Out of scope / Assumptions
A couple of things to set from the start in regards to expectations:
- At the time of this writing (Feb 2022) Kubernetes 1.23 is the latest official release. The Kubernetes Test Cluster used throughout the article is 1.21. Depending on when you read this, parts of the article might not be applicable anymore depending on what changes subsequent versions will bring in.
- The article discusses exclusively Kubernetes Linux nodes. Windows or any other OS aren’t considered.
- There isn’t any information in this article about cost computations or savings by efficiently using memory on the Kubernetes nodes. The article is about what happens and why in regards to Kubernetes and its use of memory, and even though one can indirectly deduct some efficient approaches involving the nodes’ memory, this isn’t addressed.
- Pod evictions due to non-memory thresholds issues – such as those happening when draining a node – are not in the scope of this article. Neither are soft-eviction thresholds, mainly because AKS doesn’t use them by default (and AKS is used for testing in this article)
- Hugepages aren’t discussed (for a description about them see this https://docs.openshift.com/container-platform/4.8/scalability_and_performance/what-huge-pages-do-and-how-they-are-consumed-by-apps.html)
- The
--kernel-memcg-notification
flag described here https://kubernetes.io/docs/concepts/scheduling-eviction/node-pressure-eviction/#kubelet-may-not-observe-memory-pressure-right-away isn’t discussed either. This changes how often eviction thresholds are checked by the Kubelet, and as such, some parts of the Pod evictions section would not apply as-is. I chose to leave it out as AKS doesn’t use it currently (as of Feb 2022 it’s not part of the parameters that can be used https://docs.microsoft.com/en-us/azure/aks/custom-node-configuration#kubelet-custom-configuration) and there are also issues with it in cgroupv2 (see this https://github.com/kubernetes/kubernetes/issues/106331 and the associated PR) - cgroups v2 aren’t considered in this article. An explanation about this is in the cgroups v2 section
Kubernetes Test Cluster
To test the various scenarios and situations I’m using a small 2-node Azure Kubernetes Service (AKS) cluster throughout the article. This was created from the Azure portal with version 1.21.2, and the default Linux node pool consists of 2 Azure DS2_v2 nodes. Each node has 2 vCPUs and 7 GB of RAM.
The container runtime used is containerd – as this is what’s deployed out of the box ever since AKS version 1.19.
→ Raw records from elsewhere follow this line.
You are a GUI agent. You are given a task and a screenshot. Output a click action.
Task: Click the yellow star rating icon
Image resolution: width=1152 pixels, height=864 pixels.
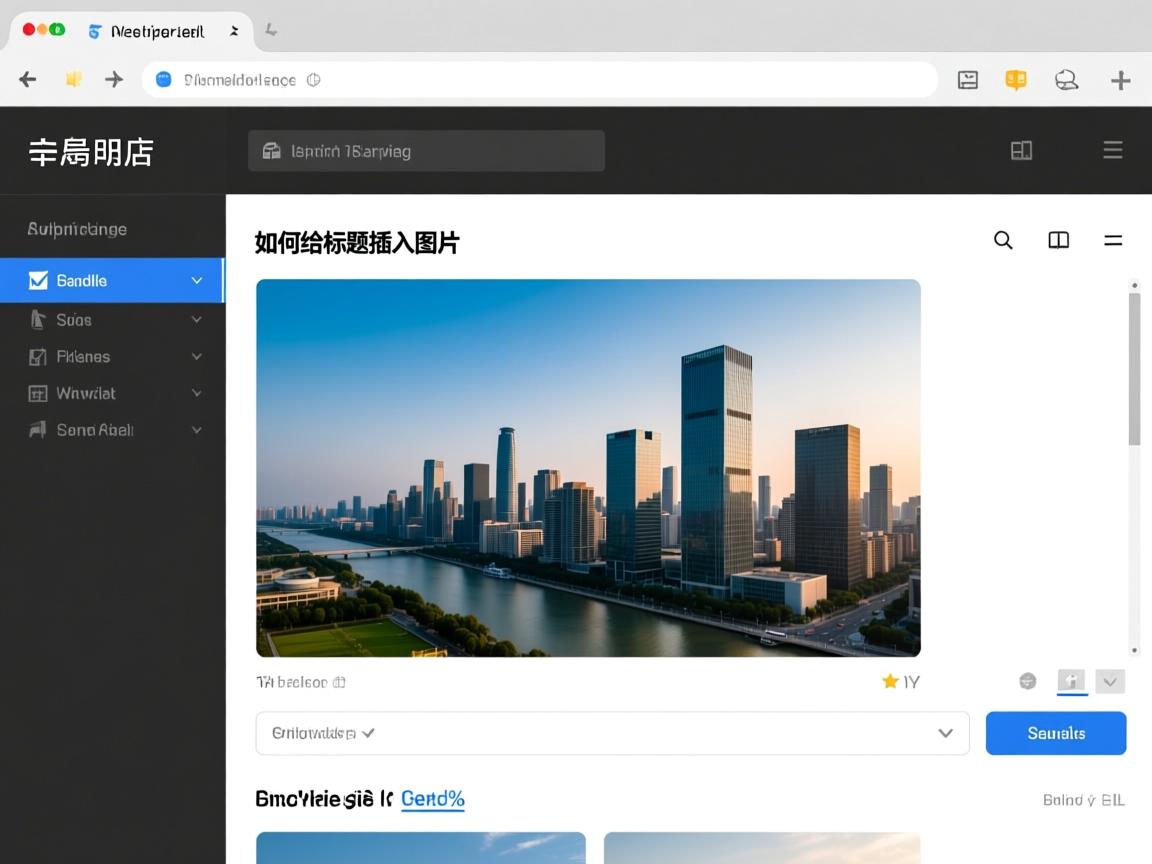pos(890,681)
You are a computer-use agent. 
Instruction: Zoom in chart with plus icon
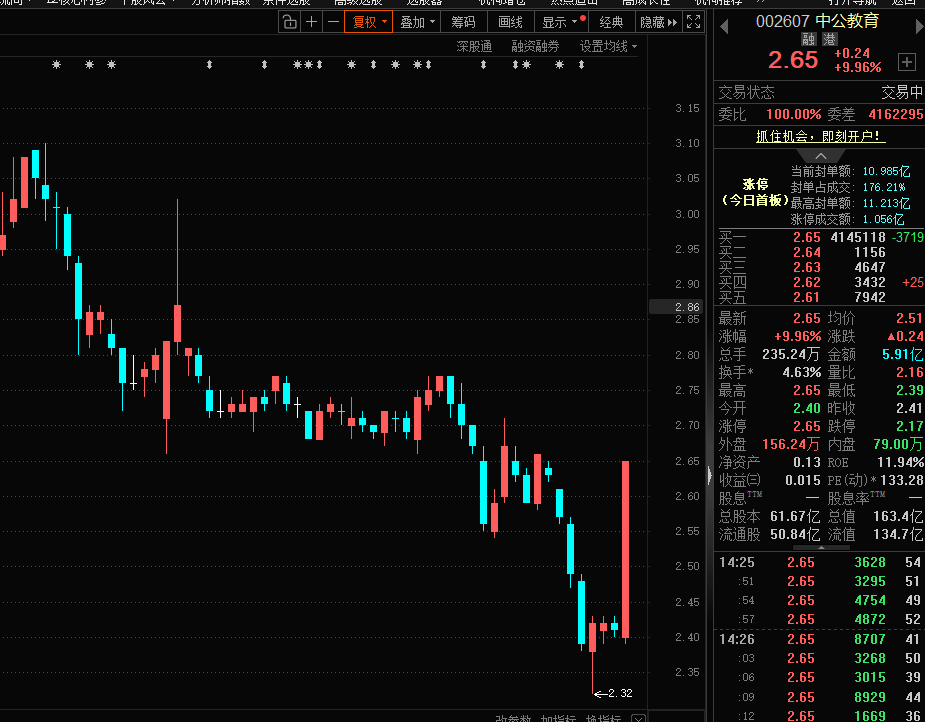312,22
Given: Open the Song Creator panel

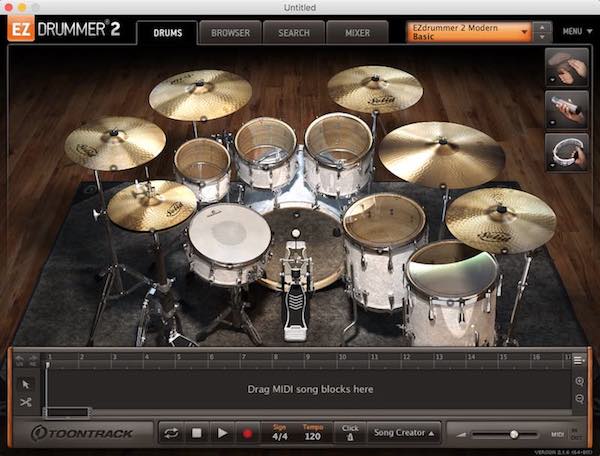Looking at the screenshot, I should pyautogui.click(x=404, y=433).
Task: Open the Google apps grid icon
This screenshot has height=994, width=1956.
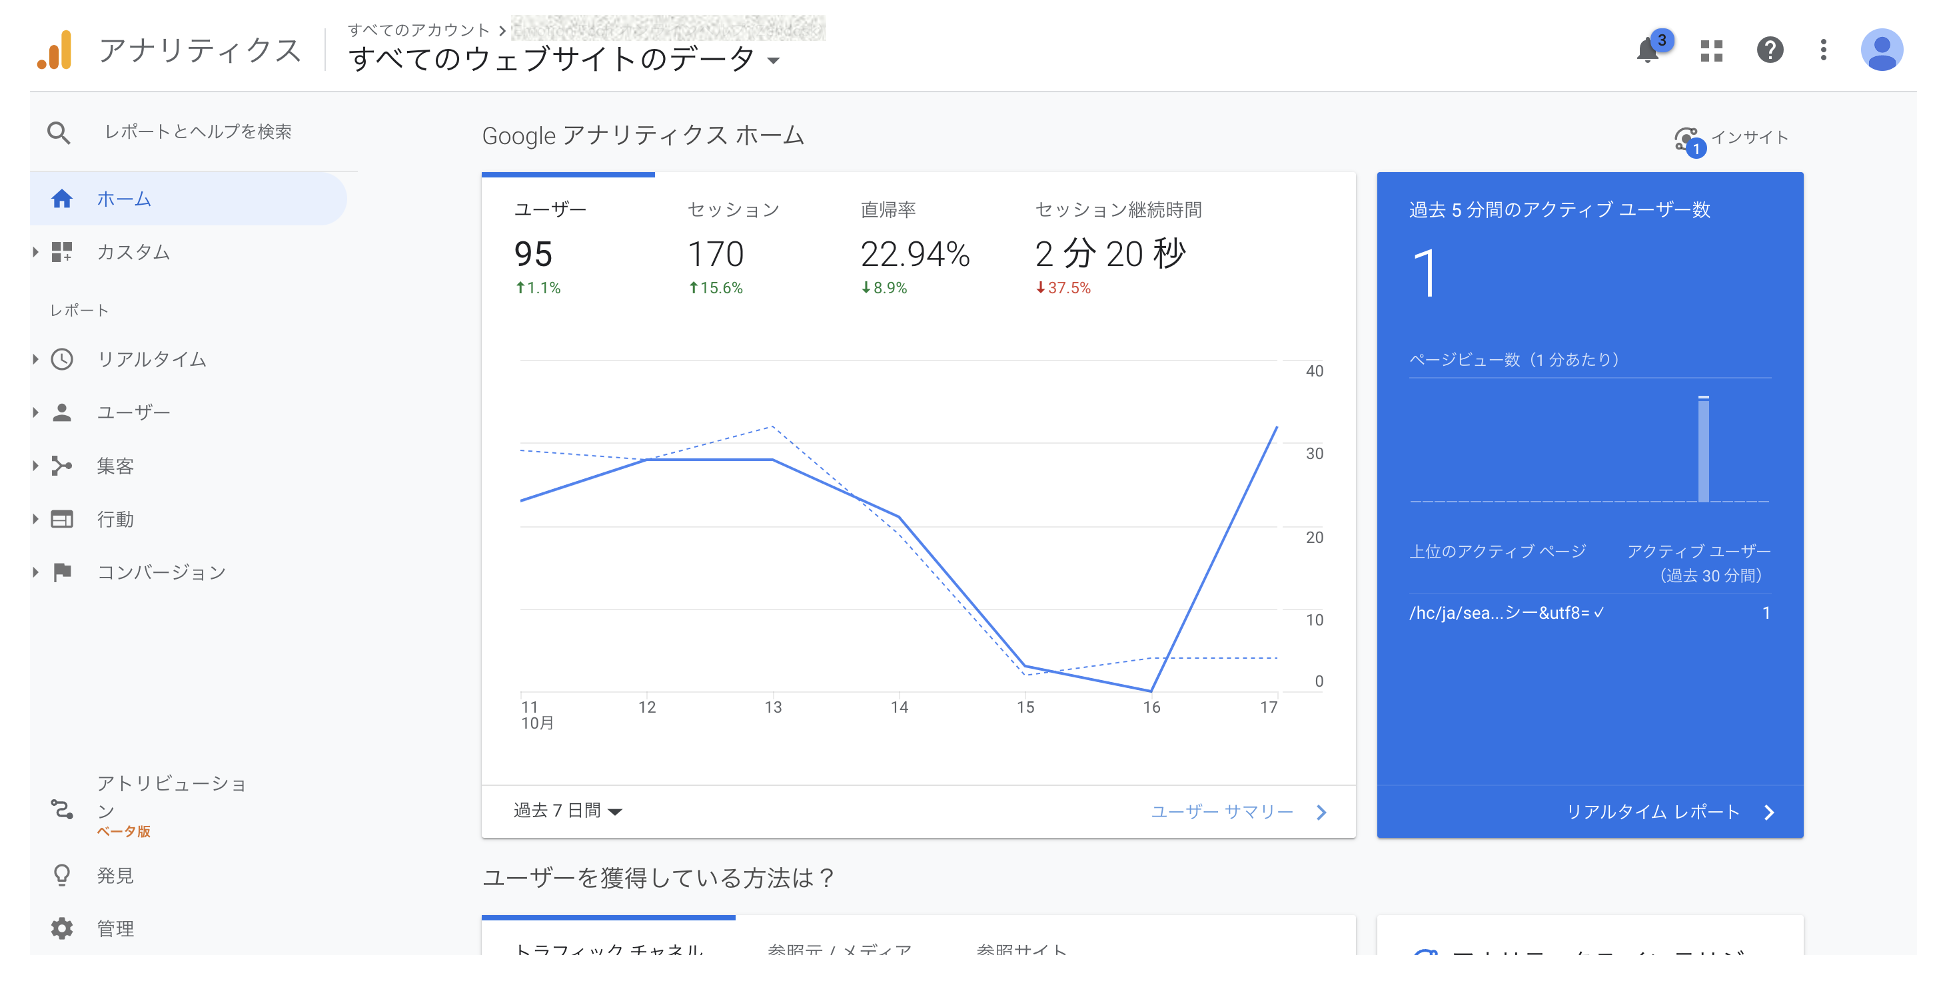Action: pos(1711,50)
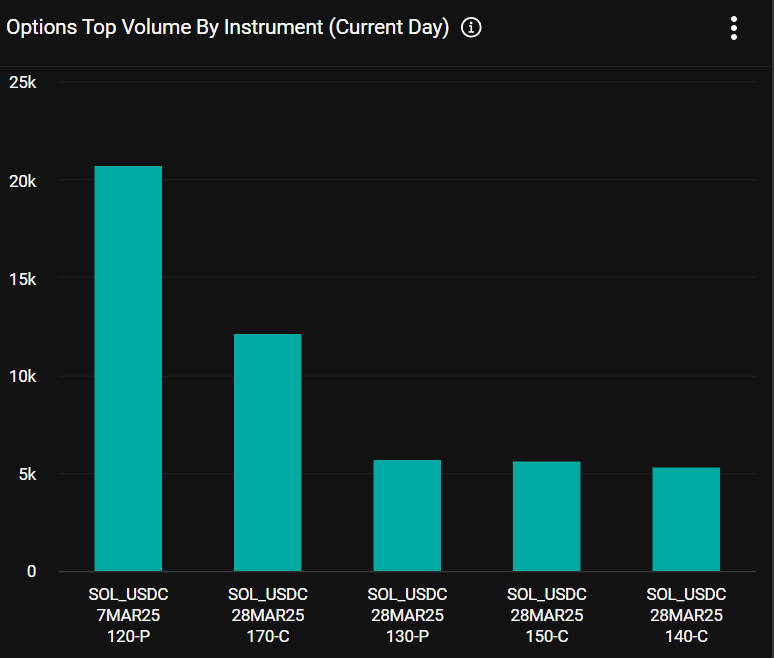Click the 25k y-axis label

[22, 83]
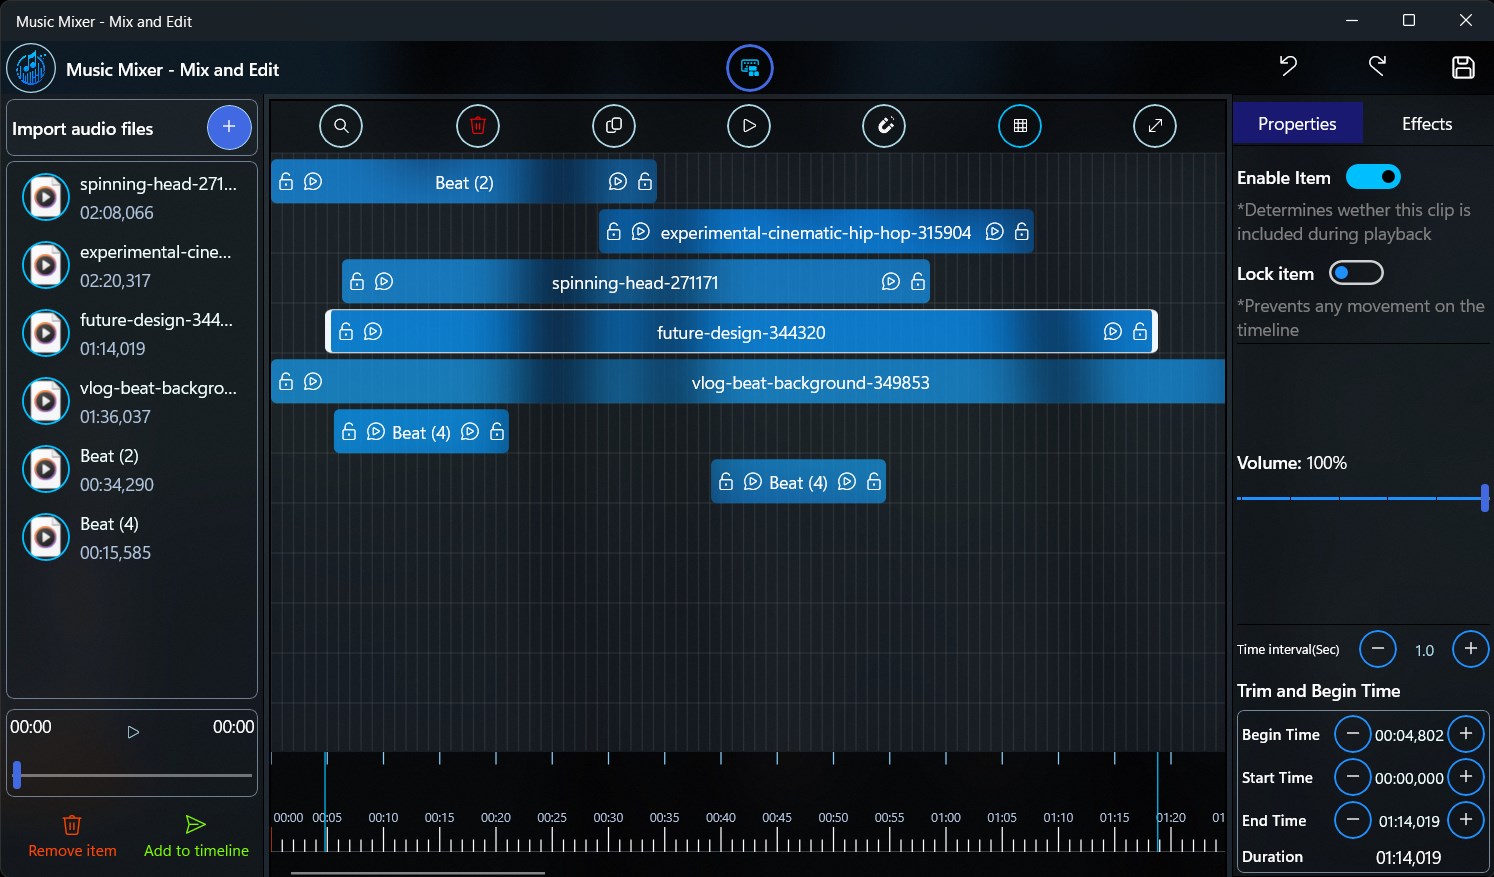Save the current mix project
This screenshot has width=1494, height=877.
pyautogui.click(x=1463, y=67)
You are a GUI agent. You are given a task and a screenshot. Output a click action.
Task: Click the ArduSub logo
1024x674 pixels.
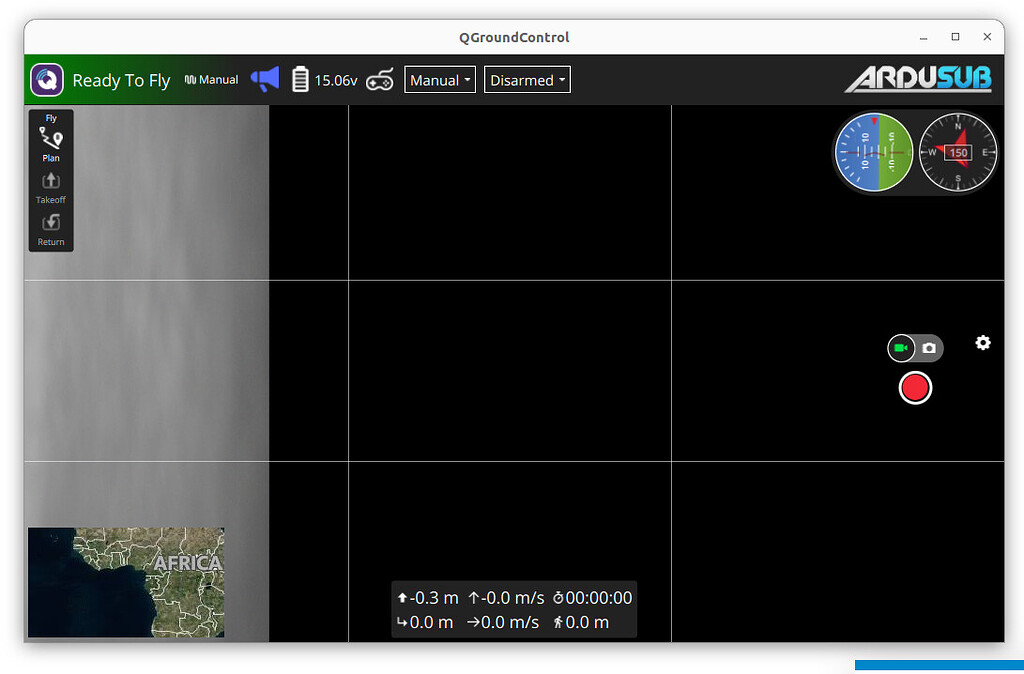pyautogui.click(x=917, y=79)
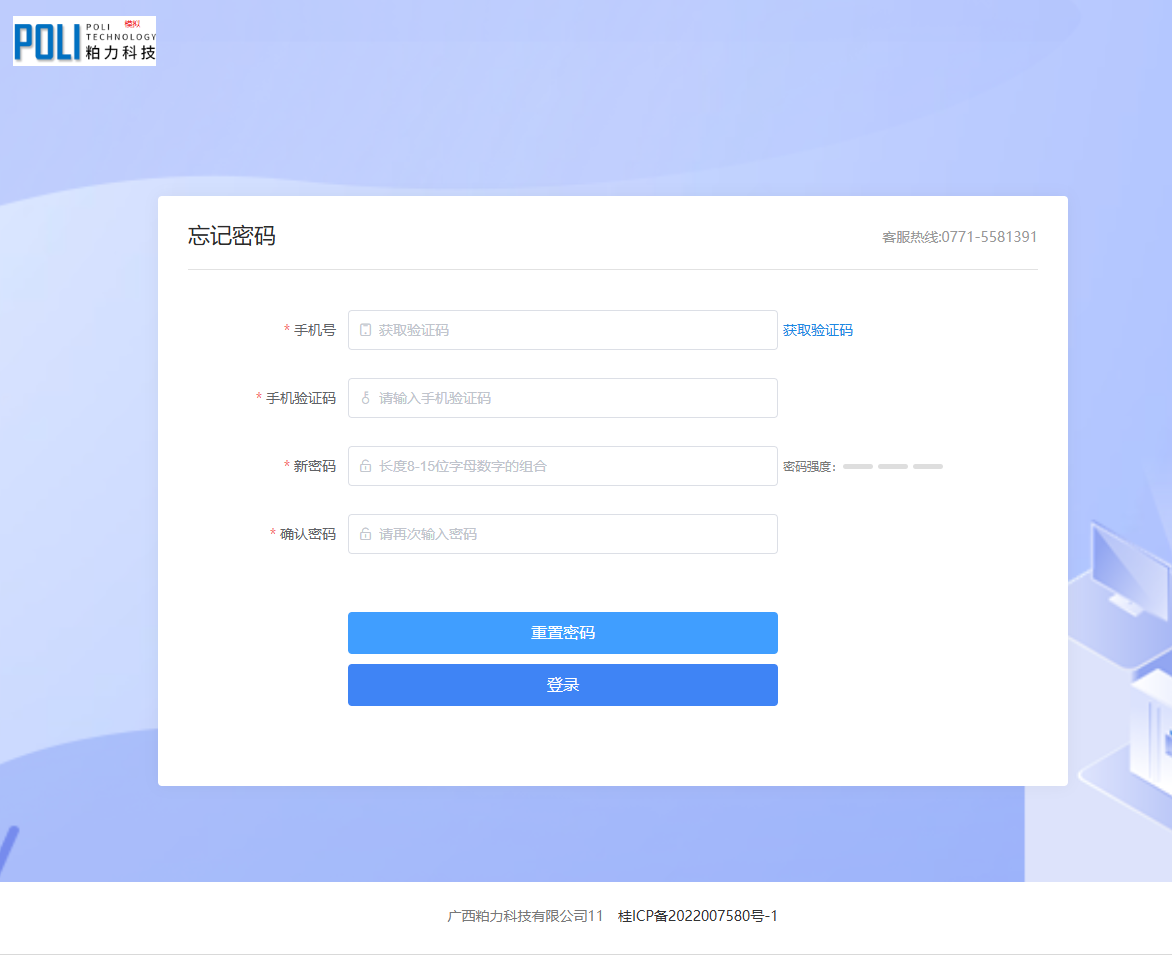Click the key icon in verification code field
Viewport: 1172px width, 955px height.
tap(365, 398)
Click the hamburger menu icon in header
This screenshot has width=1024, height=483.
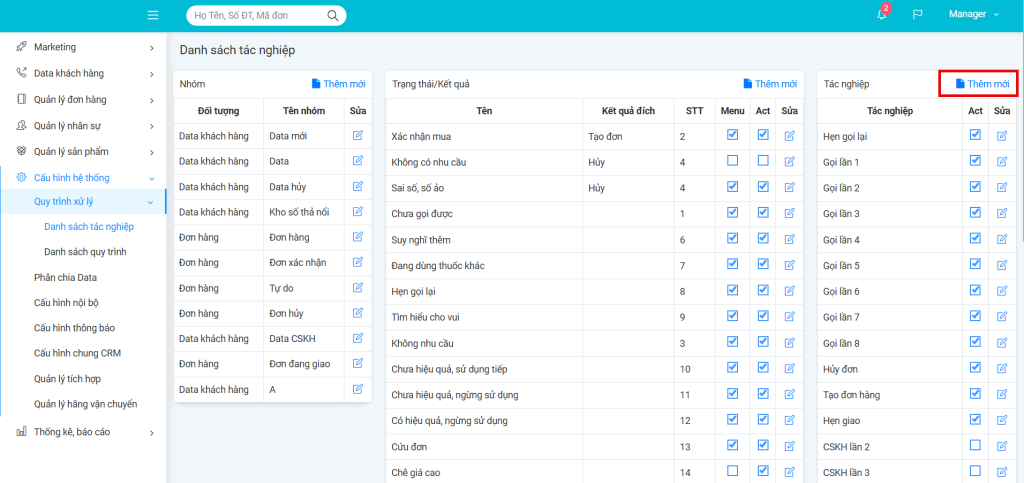(x=153, y=15)
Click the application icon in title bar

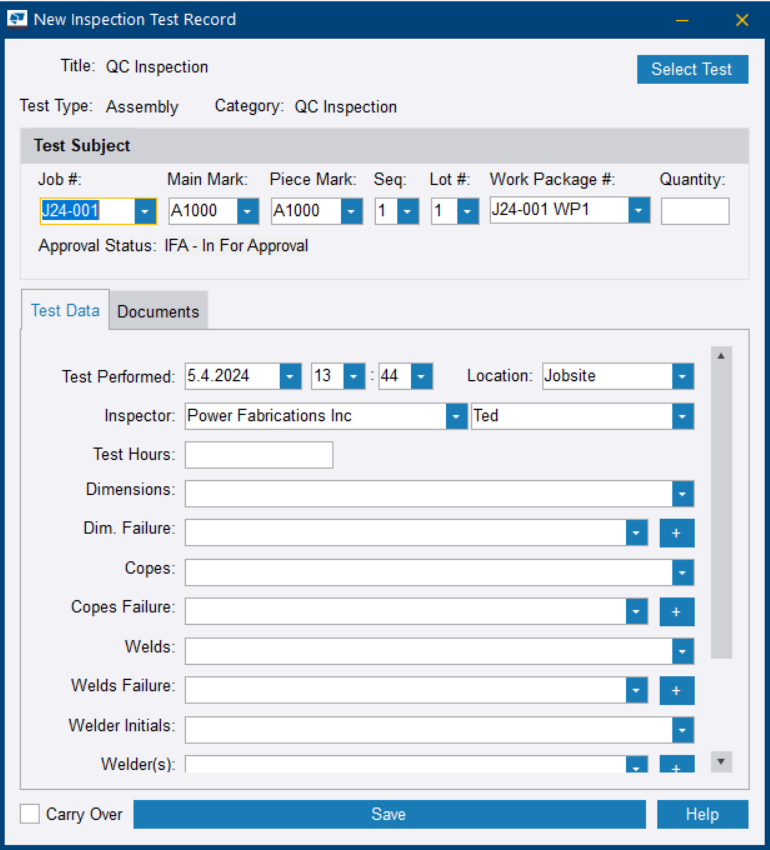pos(18,19)
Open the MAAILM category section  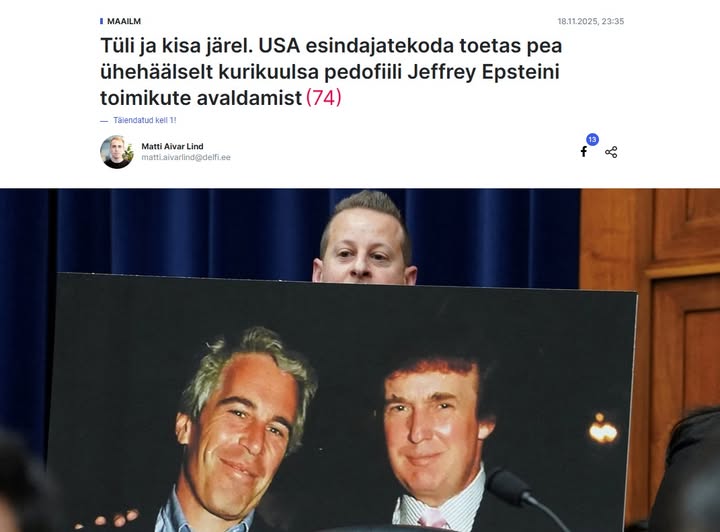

Prometheus, Grafana, and a set of basic dashboards are deployed inside the Kubernetes cluster using the community prometheus-kube-stack Helm chart. Instructions on how to deploy the Helm chart can be found inside this article https://www.infracloud.io/blogs/prometheus-operator-helm-guide/. To access Grafana – and get the required printscreens – I just ran kubectl port-forward svc/prometheus-grafana 3000:80
and connected to http://localhost:3000 using the default credentials of admin
/ prom-operator
.
Memory leak tool
One of the goals of this article is to analyze out-of-memory situations and how Kubernetes responds to them. Yet just filling the node’s memory isn’t the best way to do that. The mechanism that Kubernetes uses to respond to various stages of memory pressure is a little more nuanced. For example, gradually allocating a large amount of memory inside a pod will have different outcomes depending on the speed it’s done at. For this reason, a tool is required to allocate memory in a controlled manner.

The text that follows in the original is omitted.